Se questo è uno degli ingrediente della loro fortuna, l’altro che ci interessa mettere in evidenza è la centralità del tema della famiglia che emerge in ogni dove. Occorre però sapersi accostare alle modalità offerte dalle serie televisive senza pregiudizi. Non ci si può aspettare le domande che forse albergano nel cuore del formatore o del genitore cristiano. Al contrario, si possono trovare descritte quelle situazioni che invece sono il tessuto connettivo della Bibbia e che a suo modo Amoris laetitia ed ora anche Fratelli tutti riprendono. Il fenomeno è molto diffuso e lo si ritrova nelle serie più disparate, dai famigerati Peaky Blinders, serie creata da Steven Knight cominciata nel 2013 e ancora in produzione, che presenta la storia di una famiglia criminale nella Birmingham post prima guerra mondiale. I guai prodotti dalla guerra si mischiano alle scelte malavitose dei protagonisti, entro cui però emergono continuamente la forza e le ferite delle vita familiare. Lo stesso si può vedere anche in altre serie di successo come Sons of Anarchy, ideata da Kurt Sutter e andata in onda dal 2008 al 2015, che ha anch’essa come protagonista una famiglia criminale americana prigioniera dei miti dell’età dei fiori e dei bikers californiani degli anni ‘70 del secolo scorso, alle contemporanee Bloodline, nata nel 2015 dalla penna di Todd e Glenn Kessler, in cui vediamo ancora una famiglia alle prese con le difficili relazioni parentali, o l’inquietante Mr. Robot, creata da Sam Esmail e andata in onda con grande successo di pubblico dal 2015 al 2020, in cui il protagonista, interpretato da Rami Malek, è un genio dei computer coinvolto in complotti internazionali, ma ossessionato dalla figura del padre.
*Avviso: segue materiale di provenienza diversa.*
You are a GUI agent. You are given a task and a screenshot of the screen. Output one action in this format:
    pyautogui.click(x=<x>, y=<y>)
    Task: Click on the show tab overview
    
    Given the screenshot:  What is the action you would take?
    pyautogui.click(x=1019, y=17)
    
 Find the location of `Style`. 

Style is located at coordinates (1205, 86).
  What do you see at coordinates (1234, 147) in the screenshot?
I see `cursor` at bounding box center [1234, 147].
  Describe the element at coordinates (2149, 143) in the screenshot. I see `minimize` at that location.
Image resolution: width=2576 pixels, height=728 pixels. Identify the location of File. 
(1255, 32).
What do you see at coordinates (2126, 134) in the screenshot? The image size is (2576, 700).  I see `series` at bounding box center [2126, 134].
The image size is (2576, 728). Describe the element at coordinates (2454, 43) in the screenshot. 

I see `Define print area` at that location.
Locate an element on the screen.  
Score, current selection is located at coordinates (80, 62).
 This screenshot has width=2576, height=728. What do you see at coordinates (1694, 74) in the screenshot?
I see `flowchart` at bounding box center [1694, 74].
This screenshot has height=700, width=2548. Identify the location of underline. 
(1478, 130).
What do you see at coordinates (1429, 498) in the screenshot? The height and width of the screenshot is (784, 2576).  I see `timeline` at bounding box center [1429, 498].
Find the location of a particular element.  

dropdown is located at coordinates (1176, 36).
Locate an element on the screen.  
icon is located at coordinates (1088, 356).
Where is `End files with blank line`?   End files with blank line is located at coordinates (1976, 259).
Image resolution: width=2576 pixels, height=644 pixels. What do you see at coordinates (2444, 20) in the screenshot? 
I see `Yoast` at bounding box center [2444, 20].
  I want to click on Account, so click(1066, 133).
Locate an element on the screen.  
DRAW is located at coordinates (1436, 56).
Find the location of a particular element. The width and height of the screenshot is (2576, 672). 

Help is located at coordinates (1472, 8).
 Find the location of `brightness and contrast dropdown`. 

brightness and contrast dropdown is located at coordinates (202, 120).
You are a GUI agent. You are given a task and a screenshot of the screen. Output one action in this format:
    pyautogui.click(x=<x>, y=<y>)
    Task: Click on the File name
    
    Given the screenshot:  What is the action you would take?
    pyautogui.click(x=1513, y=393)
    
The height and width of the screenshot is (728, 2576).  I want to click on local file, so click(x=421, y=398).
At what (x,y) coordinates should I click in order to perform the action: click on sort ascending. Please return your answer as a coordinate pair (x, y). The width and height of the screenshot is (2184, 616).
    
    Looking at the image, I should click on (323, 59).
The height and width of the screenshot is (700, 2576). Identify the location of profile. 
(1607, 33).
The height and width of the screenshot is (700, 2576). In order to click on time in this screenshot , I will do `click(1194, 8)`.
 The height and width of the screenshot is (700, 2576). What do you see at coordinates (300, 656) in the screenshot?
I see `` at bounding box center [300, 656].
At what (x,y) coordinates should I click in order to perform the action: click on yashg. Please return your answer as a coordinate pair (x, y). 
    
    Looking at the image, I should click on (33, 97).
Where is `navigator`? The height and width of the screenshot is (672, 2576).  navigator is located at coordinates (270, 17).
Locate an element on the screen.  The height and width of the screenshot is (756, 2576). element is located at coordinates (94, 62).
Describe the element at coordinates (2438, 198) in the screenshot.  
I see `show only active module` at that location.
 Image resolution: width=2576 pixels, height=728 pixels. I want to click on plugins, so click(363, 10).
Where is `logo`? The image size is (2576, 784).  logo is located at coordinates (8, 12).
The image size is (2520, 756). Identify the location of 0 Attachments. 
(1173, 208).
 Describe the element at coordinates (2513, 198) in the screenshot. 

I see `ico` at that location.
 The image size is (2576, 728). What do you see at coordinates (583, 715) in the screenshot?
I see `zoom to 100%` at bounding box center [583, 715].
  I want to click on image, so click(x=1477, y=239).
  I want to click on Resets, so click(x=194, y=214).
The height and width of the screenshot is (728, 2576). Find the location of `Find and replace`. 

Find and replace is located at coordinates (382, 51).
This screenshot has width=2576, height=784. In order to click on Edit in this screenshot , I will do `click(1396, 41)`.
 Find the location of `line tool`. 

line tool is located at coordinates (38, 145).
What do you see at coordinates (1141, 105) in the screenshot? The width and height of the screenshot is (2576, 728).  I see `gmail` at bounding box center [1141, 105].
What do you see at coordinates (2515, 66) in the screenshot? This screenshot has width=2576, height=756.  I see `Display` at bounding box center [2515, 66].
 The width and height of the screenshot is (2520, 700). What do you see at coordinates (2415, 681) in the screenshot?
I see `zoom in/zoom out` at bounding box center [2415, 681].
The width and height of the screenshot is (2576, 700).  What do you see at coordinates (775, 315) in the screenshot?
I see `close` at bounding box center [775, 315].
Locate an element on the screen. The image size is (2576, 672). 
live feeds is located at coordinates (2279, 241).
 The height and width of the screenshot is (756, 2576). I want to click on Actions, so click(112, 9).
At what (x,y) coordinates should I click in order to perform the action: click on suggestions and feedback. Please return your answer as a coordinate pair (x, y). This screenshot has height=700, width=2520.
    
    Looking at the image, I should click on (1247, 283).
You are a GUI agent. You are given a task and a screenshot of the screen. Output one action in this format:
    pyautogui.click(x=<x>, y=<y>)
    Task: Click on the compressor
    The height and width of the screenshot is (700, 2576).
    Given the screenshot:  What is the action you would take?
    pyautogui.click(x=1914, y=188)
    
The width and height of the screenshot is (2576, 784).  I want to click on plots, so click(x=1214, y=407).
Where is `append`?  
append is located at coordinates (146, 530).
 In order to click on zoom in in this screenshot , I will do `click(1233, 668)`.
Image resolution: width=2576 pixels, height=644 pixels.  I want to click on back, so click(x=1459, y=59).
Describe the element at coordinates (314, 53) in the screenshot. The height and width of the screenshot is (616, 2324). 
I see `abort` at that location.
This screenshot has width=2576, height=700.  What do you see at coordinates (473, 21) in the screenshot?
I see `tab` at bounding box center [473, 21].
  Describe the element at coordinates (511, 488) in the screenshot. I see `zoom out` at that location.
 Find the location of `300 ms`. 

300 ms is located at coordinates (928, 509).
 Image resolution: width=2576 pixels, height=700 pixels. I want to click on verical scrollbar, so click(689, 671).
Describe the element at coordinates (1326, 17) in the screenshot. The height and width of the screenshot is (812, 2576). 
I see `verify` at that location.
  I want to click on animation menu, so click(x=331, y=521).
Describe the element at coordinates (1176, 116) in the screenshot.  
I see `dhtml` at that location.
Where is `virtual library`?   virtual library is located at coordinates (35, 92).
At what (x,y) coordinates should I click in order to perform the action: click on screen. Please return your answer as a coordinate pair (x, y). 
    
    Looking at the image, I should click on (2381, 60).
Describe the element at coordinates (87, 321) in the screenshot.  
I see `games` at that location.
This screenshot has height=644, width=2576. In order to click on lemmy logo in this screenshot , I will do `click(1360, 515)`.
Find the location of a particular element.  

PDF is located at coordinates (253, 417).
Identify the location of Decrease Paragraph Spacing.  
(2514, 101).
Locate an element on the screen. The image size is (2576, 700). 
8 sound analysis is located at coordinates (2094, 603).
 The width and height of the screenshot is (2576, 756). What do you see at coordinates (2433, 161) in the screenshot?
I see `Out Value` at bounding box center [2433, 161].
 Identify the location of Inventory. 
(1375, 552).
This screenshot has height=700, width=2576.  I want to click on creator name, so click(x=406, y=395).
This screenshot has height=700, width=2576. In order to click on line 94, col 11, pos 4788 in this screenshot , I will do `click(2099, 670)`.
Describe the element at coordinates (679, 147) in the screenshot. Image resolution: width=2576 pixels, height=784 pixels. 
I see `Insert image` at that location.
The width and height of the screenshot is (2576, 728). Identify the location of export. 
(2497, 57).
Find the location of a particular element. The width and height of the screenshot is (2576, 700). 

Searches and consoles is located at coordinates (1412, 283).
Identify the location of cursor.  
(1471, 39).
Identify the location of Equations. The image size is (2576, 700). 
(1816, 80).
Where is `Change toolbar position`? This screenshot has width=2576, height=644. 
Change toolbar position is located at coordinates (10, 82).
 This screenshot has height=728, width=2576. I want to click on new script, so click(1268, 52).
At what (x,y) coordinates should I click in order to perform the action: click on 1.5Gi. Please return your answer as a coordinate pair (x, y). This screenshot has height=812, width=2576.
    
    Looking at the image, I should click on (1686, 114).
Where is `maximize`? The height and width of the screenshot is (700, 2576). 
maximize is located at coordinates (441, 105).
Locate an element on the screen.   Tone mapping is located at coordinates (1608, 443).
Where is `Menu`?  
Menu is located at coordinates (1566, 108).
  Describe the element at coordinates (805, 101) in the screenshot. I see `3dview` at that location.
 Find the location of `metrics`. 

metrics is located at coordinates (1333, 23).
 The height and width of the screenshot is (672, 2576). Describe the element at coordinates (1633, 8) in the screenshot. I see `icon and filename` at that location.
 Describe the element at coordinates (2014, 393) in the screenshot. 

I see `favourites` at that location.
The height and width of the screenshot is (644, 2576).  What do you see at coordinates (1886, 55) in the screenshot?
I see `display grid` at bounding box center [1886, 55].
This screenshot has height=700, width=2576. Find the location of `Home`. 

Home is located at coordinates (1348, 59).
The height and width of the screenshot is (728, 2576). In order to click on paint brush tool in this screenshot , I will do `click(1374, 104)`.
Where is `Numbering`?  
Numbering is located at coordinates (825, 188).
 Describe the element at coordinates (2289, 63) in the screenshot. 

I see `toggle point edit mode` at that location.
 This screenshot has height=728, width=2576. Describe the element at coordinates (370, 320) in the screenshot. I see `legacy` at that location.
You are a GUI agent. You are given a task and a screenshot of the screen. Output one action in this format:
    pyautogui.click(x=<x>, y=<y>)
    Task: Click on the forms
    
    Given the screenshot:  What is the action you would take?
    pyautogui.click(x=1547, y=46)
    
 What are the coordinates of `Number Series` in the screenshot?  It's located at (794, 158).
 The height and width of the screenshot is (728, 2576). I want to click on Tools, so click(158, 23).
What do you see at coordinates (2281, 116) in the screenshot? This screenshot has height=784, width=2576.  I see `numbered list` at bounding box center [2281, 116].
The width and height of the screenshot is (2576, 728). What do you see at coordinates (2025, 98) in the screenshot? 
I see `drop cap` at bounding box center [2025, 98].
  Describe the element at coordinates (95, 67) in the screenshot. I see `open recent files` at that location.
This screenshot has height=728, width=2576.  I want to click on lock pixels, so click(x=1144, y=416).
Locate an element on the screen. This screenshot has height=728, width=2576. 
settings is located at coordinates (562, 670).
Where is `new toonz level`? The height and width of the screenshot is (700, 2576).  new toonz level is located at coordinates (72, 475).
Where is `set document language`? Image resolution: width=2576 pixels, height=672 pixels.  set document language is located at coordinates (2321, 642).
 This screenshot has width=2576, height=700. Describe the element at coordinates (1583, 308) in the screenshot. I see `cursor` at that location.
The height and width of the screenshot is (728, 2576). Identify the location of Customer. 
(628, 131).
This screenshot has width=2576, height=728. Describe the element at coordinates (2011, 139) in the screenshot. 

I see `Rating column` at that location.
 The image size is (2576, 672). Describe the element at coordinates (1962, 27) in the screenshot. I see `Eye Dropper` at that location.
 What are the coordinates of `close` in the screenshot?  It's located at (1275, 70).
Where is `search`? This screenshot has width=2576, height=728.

Le citazioni si potrebbero allungare, ma non è questo il nostro intento quanto piuttosto attirare l’attenzione su un fenomeno che rischia di non essere colto nella sua portata. A modo loro tutte queste serie contengono un grido di aiuto. Se tanti sentono la necessità di non mollare queste serie e di sostare immedesimandosi su questi temi è perché a un qualche livello lì trovano quella elaborazione che non trovano altrove, ovvero in quelle agenzie educative che tradizionalmente dovrebbero assolvere a questo compito: la famiglia, la scuola, la comunità ecclesiale. È interessante poi notare quali sono i temi che vengono posti in rilievo. Non si parla della famiglia ideale o felice ma di una famiglia in cui le relazioni fondamentali sono difficili, ferite, a partire dal rapporto con i genitori, e in molte di esse proprio in riferimento specifico alla figura del padre, ora assente, o violento, disturbato, o come in molti casi, deceduto. Altrettanto viene descritta la fatica della fraternità che non è riducibile al dato biologico, ma deve essere costruita nelle trame delle relazioni reali.